# What plumbing connector is this?



## CanucksTraveller (21 Sep 2021)

And how do I remove it? 

(Firstly apologies for the dirt- I'll clean once I'm done). 😄
This is a cold water inlet for a toilet, the hose is over ten years old and has developed a leak. It should as far as I know just be a case of shutting off the water, draining the cistern, and then swapping the hose for a new one. 
The top connection was a standard metal nut, but this one doesn't seem to be. Is it push fit? How does it come off? 

Thanks for any help!


----------



## Low Gear Guy (21 Sep 2021)

That looks like a push fit joined to a very short piece of 15mm copper pipe which is then connected ro a shut off valve with compression fittings.

You should be able to fit a copper pipe at the bottom. Push fit connectors are not designed for copper pipe but they may work at lower pressures. You can remove the push fit connector by pushing the outer ring upwards.


----------



## MichaelW2 (21 Sep 2021)

Is that a one way check valve?


----------



## Bonefish Blues (21 Sep 2021)

That's a thrunge grommet, which can be connected via a bi-fold timpweasel to a flanged wibble-orientation device.

Obvs.


----------



## jowwy (21 Sep 2021)

Low Gear Guy said:


> That looks like a push fit joined to a very short piece of 15mm copper pipe which is then connected ro a shut off valve with compression fittings.
> 
> You should be able to fit a copper pipe at the bottom. Push fit connectors are not designed for copper pipe but they may work at lower pressures. You can remove the push fit connector by pushing the outer ring upwards.

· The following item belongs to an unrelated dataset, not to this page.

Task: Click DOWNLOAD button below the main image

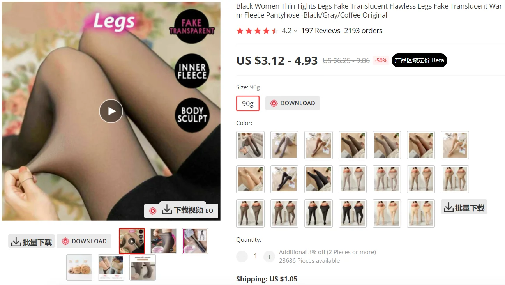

you can get push fit to copper fittings.......


----------



## jowwy (21 Sep 2021)

CanucksTraveller said:


> And how do I remove it?
> 
> (Firstly apologies for the dirt- I'll clean once I'm done). 😄
> This is a cold water inlet for a toilet, the hose is over ten years old and has developed a leak. It should as far as I know just be a case of shutting off the water, draining the cistern, and then swapping the hose for a new one.
> ...


the top connector is a speedfit connector, you remove it by pulling the dark grey ring, upwards towards the fitting and sliding of the connector. Just make sure you have turned off the water supply first


----------



## Sterlo (21 Sep 2021)

Pushfit connectors, be it Speedfit or any of the others on the market are fine working with copper tube. The main issue people have is not pushing the pipe home properly to create the seal. A someone has said, looks like a small piece of copper to an isolation valve. You can either remove the copper and re-use the pushfit or join via the isolation valve but you'll need a new nut and olive to get a compression joint. Assume it's the water inlet for a toilet cistern?


----------



## T.M.H.N.E.T (21 Sep 2021)

It's a dont remove it until you turn the valve off fitting.


----------



## CanucksTraveller (21 Sep 2021)

Sterlo said:


> Assume it's the water inlet for a toilet cistern?


It is! 

And yes the water is isolated! Thanks everyone, that has solved it and it's off. What knowledgeable people live here on CC! 
I just need the correct replacement now.


----------



## presta (21 Sep 2021)

MichaelW2 said:


> Is that a one way check valve?


No, it's a service cock, installed so that you can't access it to turn it off.


----------



## newts (21 Sep 2021)

It would have been sensible for the plumber who installed it originally to have fitted the isolating valve with the screwdriver slot showing so you could turn it it off 🙄😔


----------



## CanucksTraveller (21 Sep 2021)

newts said:


> It would have been sensible for the plumber who installed it originally to have fitted the isolating valve with the screwdriver slot showing so you could turn it it off 🙄😔


Agreed. It does twist round a bit so I did manage to turn it off. But yeah, everything in this house was installed by a keen but ultimately terribly bad DIY'er, nothing works well or is professionally done. The proverbial house that Jack built.


----------



## figbat (21 Sep 2021)

If I were doing that I’d replace the braided hose with a standard flexible connector with a nut each end; one for the cistern inlet and the other straight onto the isolator, replacing the nut and short copper pipe that is there.


----------



## Grant Fondo (21 Sep 2021)

I would give it a good yank to make sure it *comes off.




*


----------



## newts (21 Sep 2021)

CanucksTraveller said:


> Agreed. It does twist round a bit so I did manage to turn it off. But yeah, everything in this house was installed by a keen but ultimately terribly bad DIY'er, nothing works well or is professionally done. The proverbial house that Jack built.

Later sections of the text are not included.